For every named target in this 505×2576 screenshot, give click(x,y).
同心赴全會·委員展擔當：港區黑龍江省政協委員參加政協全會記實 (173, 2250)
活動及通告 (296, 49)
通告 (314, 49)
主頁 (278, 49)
********
§ Work instruction
The data above should be duplicated exactly and completely.

§ Answer for this exercise
For every named target in this 505×2576 screenshot, give click(x,y).
同心赴全會·委員展擔當：港區黑龍江省政協委員參加政協全會記實 (173, 2250)
活動及通告 (296, 49)
通告 (314, 49)
主頁 (278, 49)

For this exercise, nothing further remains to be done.